---------- Data for this task ----------
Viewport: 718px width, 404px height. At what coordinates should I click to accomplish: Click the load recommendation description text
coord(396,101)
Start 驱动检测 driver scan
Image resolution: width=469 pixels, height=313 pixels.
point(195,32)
----------
Your objective — Every record above needs to be returned in full, exactly.

Finished exercise —
Viewport: 718px width, 404px height. At what coordinates should I click to accomplish: Click the load recommendation description text
coord(396,101)
Start 驱动检测 driver scan
Image resolution: width=469 pixels, height=313 pixels.
point(195,32)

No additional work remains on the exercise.